> **WHAT TO PRODUCE**
Report each line from the data below that holds the word "computer".
------ THE RECORDS ------
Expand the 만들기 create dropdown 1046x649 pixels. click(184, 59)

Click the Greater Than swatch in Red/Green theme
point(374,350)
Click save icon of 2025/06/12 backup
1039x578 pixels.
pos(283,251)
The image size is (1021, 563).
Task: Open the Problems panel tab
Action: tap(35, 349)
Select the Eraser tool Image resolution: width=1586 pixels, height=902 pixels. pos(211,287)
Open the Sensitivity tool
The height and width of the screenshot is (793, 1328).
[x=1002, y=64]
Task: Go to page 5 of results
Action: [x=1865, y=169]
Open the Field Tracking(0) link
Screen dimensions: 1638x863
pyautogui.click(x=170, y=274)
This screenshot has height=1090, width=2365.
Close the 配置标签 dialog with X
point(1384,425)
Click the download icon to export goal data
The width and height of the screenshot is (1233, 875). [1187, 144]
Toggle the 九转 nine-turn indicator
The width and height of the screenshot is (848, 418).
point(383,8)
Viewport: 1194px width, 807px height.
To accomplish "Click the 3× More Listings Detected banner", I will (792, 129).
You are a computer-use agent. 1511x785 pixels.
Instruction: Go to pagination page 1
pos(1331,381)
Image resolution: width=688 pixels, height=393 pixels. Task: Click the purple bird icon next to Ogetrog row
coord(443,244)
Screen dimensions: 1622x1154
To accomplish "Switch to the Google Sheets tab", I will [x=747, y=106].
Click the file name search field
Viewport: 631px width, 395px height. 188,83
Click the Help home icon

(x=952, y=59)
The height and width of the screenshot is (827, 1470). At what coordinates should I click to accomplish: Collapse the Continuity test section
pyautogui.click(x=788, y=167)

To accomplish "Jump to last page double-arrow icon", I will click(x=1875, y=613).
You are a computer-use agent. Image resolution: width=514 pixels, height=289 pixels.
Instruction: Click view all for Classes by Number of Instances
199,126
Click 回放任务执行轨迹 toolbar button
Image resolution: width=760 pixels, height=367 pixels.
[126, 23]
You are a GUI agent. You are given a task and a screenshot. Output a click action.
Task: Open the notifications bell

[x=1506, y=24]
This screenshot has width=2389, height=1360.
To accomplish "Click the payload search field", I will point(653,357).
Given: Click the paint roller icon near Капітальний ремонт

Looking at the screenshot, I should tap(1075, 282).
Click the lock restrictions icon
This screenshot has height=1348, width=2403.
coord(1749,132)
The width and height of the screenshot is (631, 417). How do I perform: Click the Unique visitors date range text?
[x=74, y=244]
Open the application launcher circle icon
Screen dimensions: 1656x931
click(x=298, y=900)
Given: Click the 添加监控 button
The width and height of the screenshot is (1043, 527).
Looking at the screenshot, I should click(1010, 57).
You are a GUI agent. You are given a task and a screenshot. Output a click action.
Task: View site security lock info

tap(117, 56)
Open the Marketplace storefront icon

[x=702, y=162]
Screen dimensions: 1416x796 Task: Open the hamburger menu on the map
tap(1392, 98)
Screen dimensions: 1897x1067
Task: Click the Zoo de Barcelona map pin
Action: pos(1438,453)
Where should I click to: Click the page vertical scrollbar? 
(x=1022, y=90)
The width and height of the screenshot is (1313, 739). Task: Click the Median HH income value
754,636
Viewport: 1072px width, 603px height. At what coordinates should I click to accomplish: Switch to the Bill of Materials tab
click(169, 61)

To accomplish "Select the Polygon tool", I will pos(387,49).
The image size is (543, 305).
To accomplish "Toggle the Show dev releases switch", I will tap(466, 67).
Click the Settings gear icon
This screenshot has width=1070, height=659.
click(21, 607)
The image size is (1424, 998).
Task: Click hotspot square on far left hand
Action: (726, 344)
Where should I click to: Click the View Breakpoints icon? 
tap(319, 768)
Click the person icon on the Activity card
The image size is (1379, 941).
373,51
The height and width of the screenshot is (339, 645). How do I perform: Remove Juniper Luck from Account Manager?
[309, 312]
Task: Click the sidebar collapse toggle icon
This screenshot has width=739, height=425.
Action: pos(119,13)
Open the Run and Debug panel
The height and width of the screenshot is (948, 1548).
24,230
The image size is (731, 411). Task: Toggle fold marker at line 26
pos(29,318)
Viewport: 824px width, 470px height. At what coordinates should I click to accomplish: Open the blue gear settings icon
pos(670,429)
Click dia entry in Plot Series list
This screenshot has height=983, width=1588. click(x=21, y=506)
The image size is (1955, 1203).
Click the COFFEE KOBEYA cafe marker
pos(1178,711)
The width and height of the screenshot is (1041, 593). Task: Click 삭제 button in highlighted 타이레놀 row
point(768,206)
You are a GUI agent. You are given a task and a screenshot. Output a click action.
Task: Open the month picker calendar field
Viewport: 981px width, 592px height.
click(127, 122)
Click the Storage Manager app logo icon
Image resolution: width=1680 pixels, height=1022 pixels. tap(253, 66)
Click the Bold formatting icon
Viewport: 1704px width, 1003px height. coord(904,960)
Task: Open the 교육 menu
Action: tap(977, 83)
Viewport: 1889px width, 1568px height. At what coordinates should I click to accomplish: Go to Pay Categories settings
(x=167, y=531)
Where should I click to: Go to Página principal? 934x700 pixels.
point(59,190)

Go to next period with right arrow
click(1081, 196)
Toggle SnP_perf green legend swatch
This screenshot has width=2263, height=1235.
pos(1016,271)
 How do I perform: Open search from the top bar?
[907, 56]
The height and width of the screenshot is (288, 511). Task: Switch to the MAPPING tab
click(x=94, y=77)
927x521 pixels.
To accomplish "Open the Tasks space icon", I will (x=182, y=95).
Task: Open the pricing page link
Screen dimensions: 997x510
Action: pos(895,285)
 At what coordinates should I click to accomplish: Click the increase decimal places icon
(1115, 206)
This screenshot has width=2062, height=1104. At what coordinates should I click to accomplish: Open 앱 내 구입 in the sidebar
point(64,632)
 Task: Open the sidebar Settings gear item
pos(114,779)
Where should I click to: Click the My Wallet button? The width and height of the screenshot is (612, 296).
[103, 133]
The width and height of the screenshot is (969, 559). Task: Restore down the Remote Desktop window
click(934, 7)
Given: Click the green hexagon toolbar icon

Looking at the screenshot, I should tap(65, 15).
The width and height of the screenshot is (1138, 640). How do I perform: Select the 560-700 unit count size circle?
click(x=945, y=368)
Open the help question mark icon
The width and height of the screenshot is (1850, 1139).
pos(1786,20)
------
> **RESULT OF THIS TASK**
You are a computer-use agent. 1511x785 pixels.
You are a computer-use agent. Image resolution: width=514 pixels, height=289 pixels.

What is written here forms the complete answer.